Dat blijkt uit de declaraties van de bewindslieden, die de dertien ministeries gisteren openbaar hebben gemaakt. Daartoe waren de bewindslieden gedwongen omdat een aantal media gericht naar 'bonnetjes' had gevraagd, op grond van een uitspraak van de Raad van State vorige maand. De Raad deed die uitspraak in een hoger beroep dat was aangespannen door minister Peper (Binnenlandse Zaken en Koninkrijksrelaties), die door de rechtbank in Alkmaar was gedwongen de 'onderliggende bonnetjes' van zijn declaraties openbaar te maken. De zaak was aangespannen door freelance journalist D. Berts. De bewindsman beperkte zich tot het geven van overzichten, terwijl de Alkmaarse rechter had gezegd niet in te kunnen zien wat er aan die bonnen zo privacygevoelig is. De Raad van State heeft Peper gedeeltelijk gelijk gegeven: privacygevoelige gegevens mogen eventueel worden weggelakt.
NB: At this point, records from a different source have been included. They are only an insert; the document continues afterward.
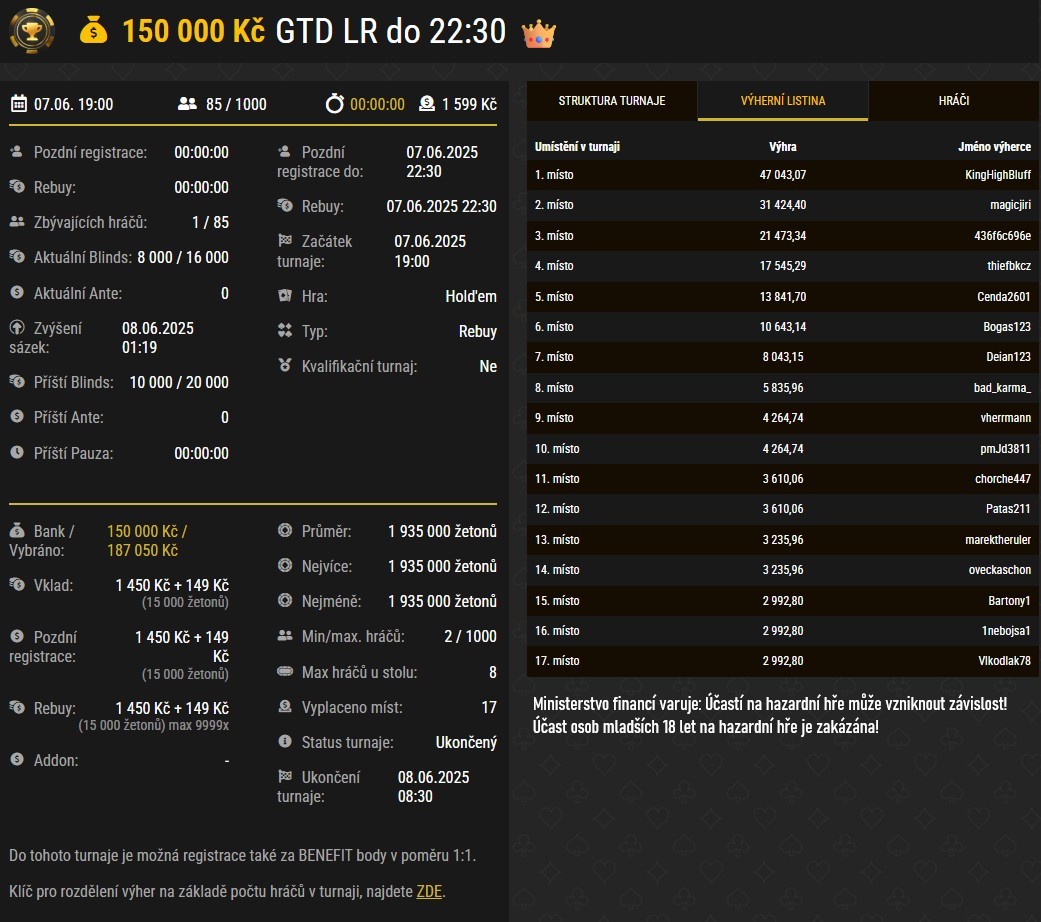The image size is (1041, 922).
Task: Select winner KingHighBluff in first place row
Action: click(997, 175)
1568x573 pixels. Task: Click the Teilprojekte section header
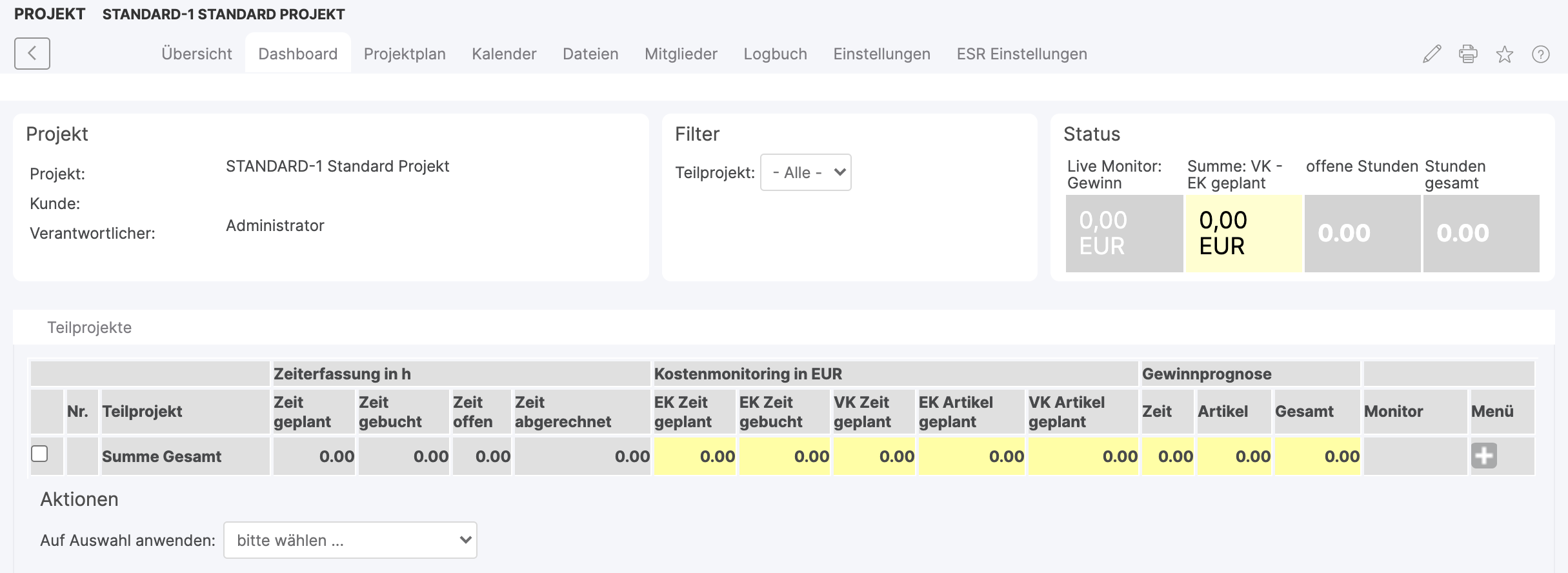tap(89, 327)
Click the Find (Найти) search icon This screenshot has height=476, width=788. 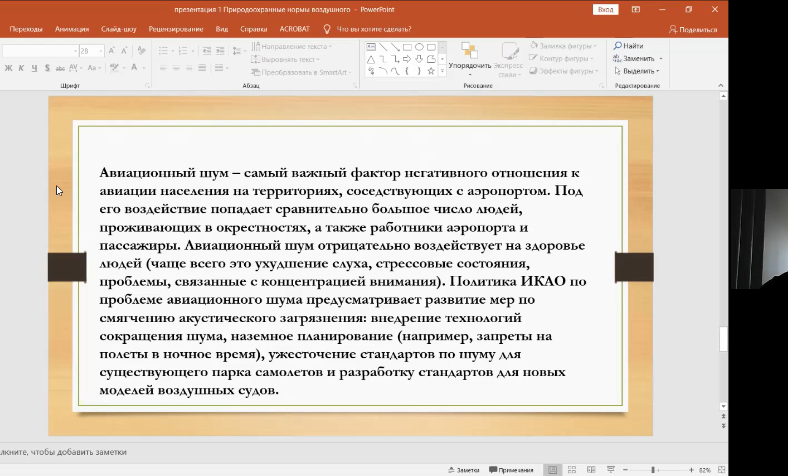617,46
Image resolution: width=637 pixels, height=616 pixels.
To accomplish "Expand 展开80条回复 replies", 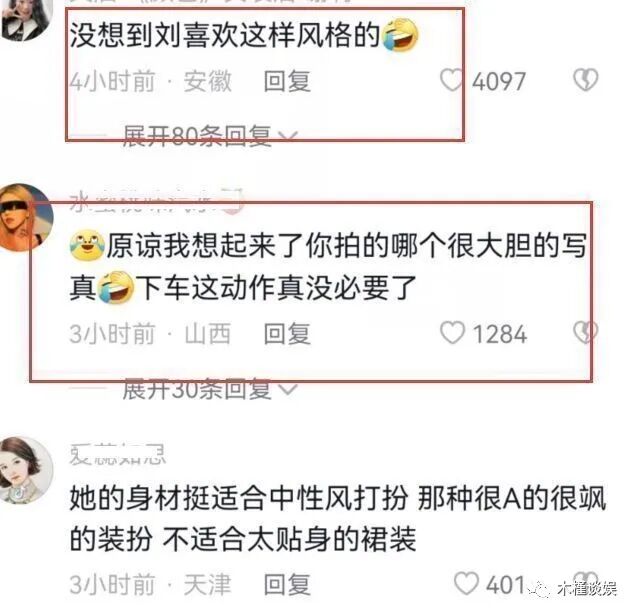I will 197,136.
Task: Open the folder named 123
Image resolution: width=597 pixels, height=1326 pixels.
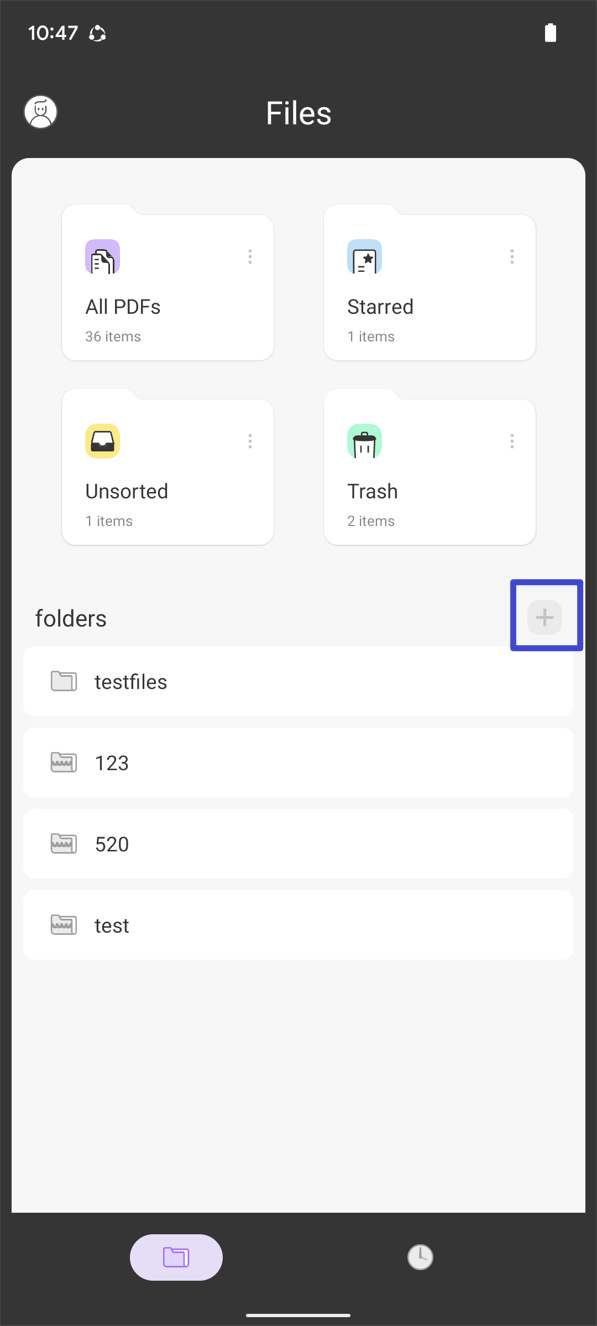Action: pos(298,762)
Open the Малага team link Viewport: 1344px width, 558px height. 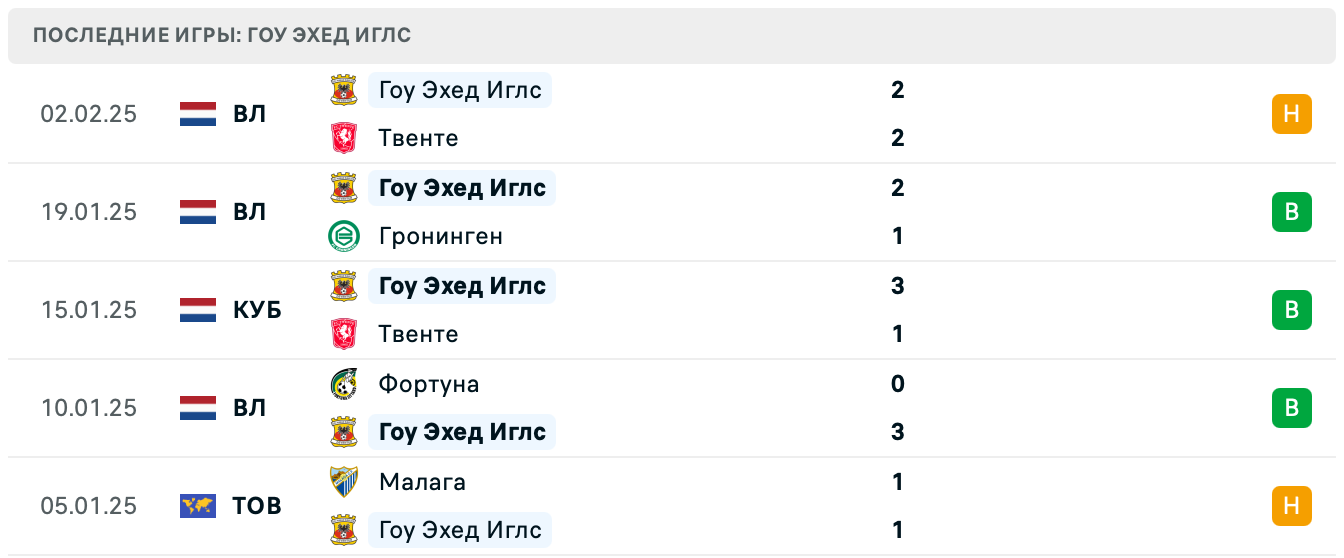click(x=422, y=482)
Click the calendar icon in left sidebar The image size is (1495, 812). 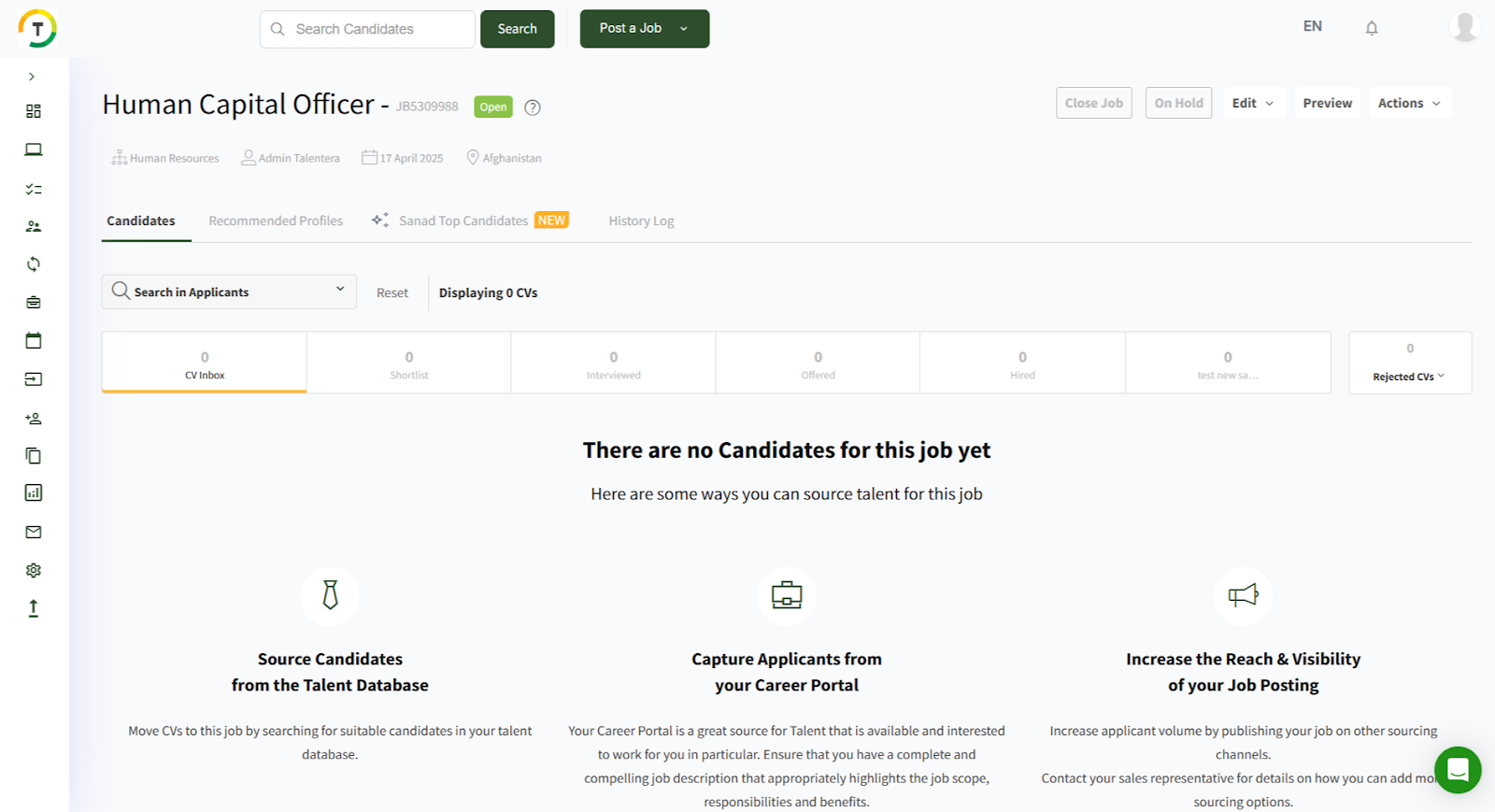[x=34, y=341]
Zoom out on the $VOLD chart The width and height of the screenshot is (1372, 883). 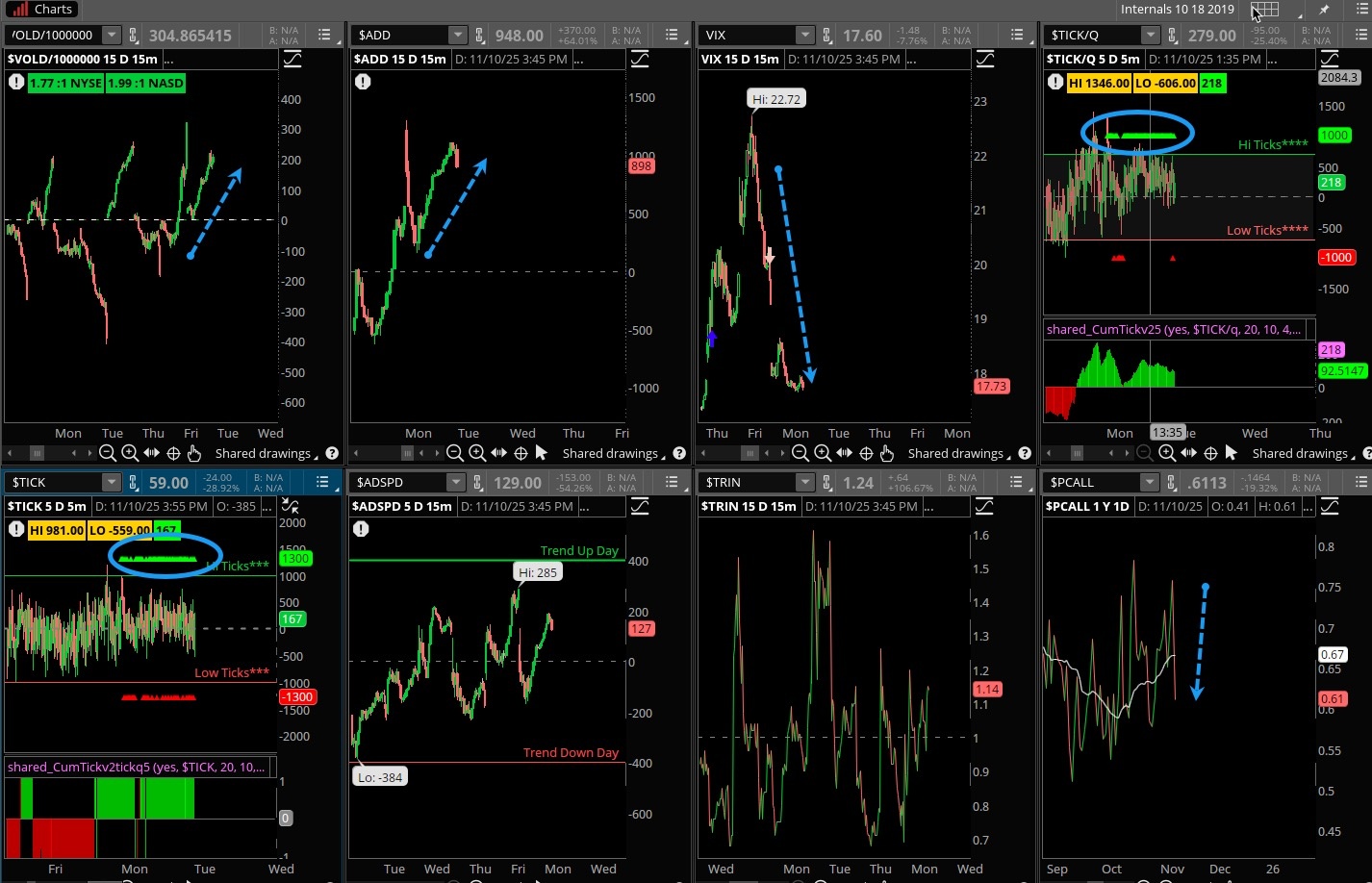(x=108, y=453)
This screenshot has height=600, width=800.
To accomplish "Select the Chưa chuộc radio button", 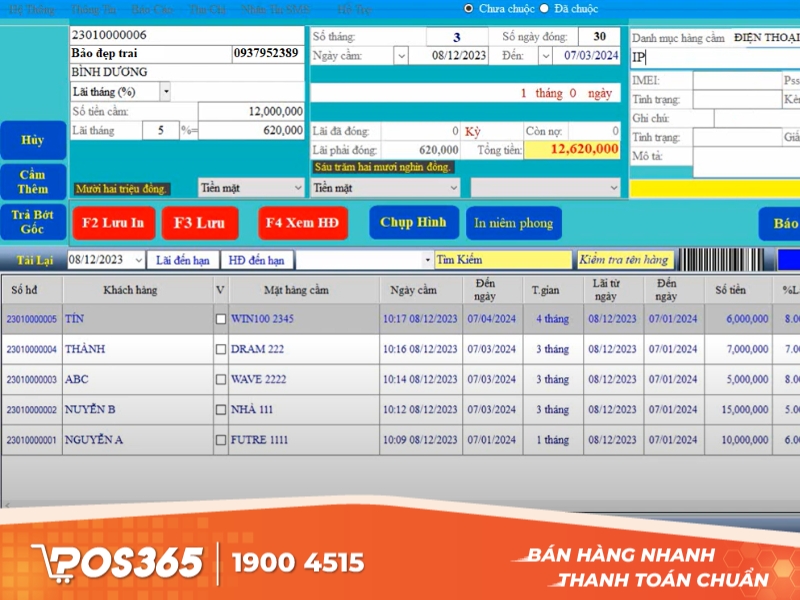I will point(469,8).
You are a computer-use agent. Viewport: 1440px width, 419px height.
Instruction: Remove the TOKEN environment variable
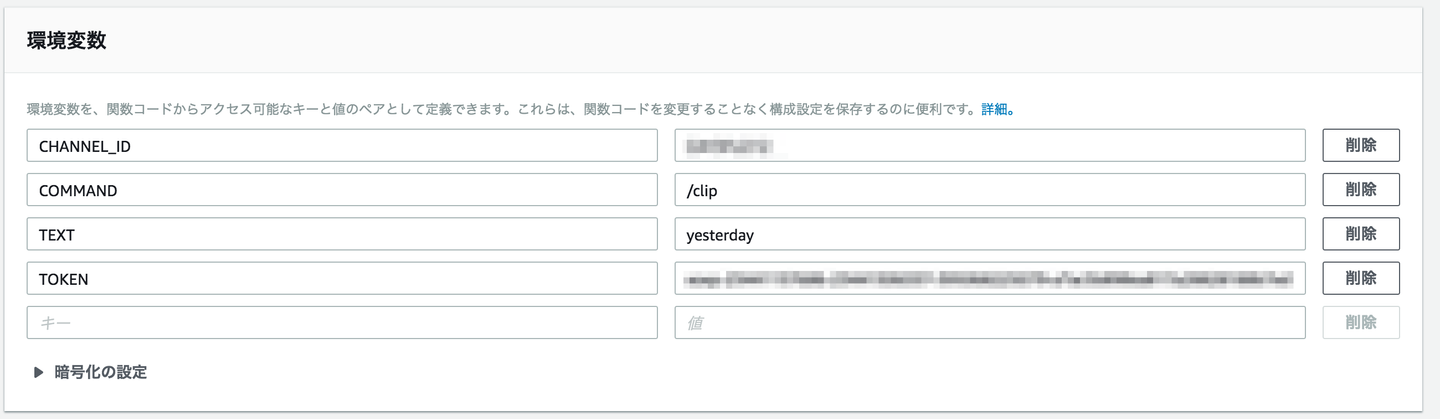(1360, 279)
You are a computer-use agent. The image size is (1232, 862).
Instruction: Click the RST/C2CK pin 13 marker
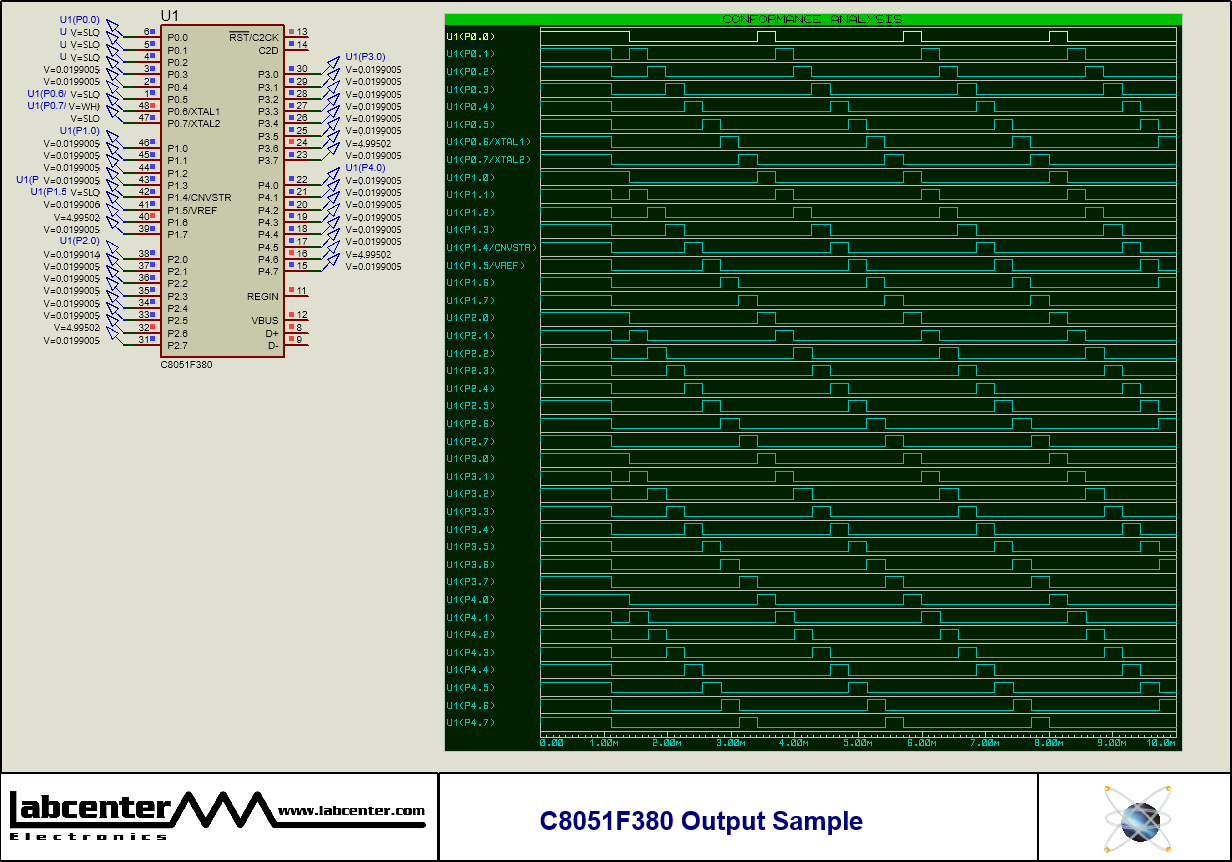[292, 30]
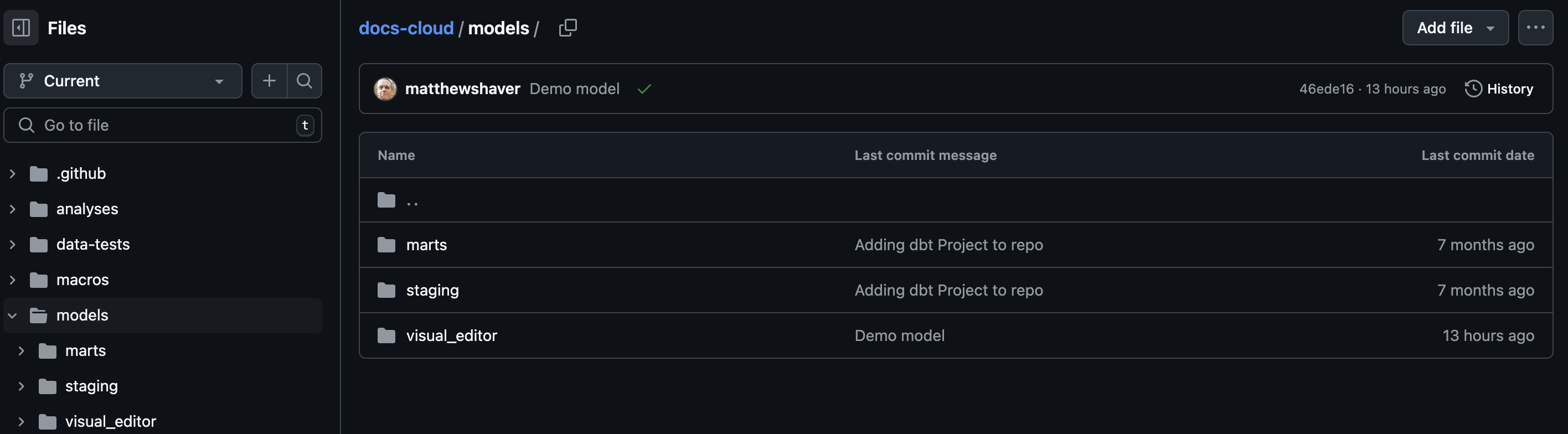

Als gevolg van die uitspraak is vorige maand - in de woorden van premier Kok - een ware 'WOB-hype' ontstaan, doordat enkele media álle departementen hadden verzocht om de bonnetjes ter inzage te geven.
Dat heeft gisteren geleid tot het naar buiten brengen van een vuistdikke stapel documenten en overzichten van declaraties, waar analisten overigens niets uit kunnen opmaken. Zo zegt een professionele WOB'er als de Utrechtse onderzoeker R.J.E. Vleugels er 'niets mee aan te kunnen'. Hij wijst deze manier van procederen op grond van de Wet openbaarheid van bestuur nadrukkelijk van de hand. Het is naar zijn mening 'schieten met hagel', waardoor altijd wel iets wordt geraakt, maar niets goed. Wel wordt de werking van de wet er door ondermijnd. De wet is volgens hem bedoeld voor 'gerichte schoten', die werkelijk iets kunnen opleveren.
Wat nu naar buiten is gekomen heeft dus hoegenaamd niets opmerkelijks opgeleverd, op een paar vrolijke noten na. Enkele bewindslieden worden op die manier bestraft voor een overvloed aan openheid. Zo leiden de vulpenvullingen van staatssecretaris Verstand-Bogaert (Sociale Zaken en Werkgelegenheid), die zij op 24 oktober '98 voor 36 gulden kocht én declareerde, inmiddels een eigen leven. Hetzelfde geldt voor haar faxbenodigdheden, aangeschaft bij Primafoon ad 162 gulden en de vier exemplaren van Margriet (kosten: dertien gulden), die zij op 6 september vorig jaar kocht ,,in verband met een interview''.
Voor de geoefende voyeur valt er aan de overzichten dus weinig te beleven. Een enkele 'krent' valt wel op. Zo toont minister Korthals (Justitie) één bonnetje. Het gaat om een bedrag van 145 gulden voor de huur van een jacquet voor Prinsjesdag, vorig jaar. Zijn staatssecretaris Cohen komt ook met een opmerkelijke kwitantie van de marechaussee op Schiphol. Hij was zijn paspoort vergeten en moest een laisser passer kopen voor een reis naar Luxemburg, om zich daar niet als documentloze vreemdeling te hoeven melden.
Tussen zijn collega's valt de minister van Binnenlandse Zaken overigens niet op. Hij gaf in 1999 ruim 29.000 gulden op aan reiskosten, bijna 12.000 gulden aan verblijfskosten en ruim 3.000 gulden aan representatie (bijvoorbeeld relatiegeschenken).
In 1998 declareerde Peper helemaal geen reis- en verblijfskosten. Wel was hij in die eerste vier maanden van Paars II met 9.212,76 het meeste kwijt aan representatie, maar daarin begrepen waren ook de relatiegeschenken van minister Van Boxtel en staatssecretaris De Vries.
Uit de staten valt voorts op te maken dat Kok in de eerste maanden van dit kabinet veel aan kantoor gekluisterd is geweest. Hij declareerde als enige helemaal niets.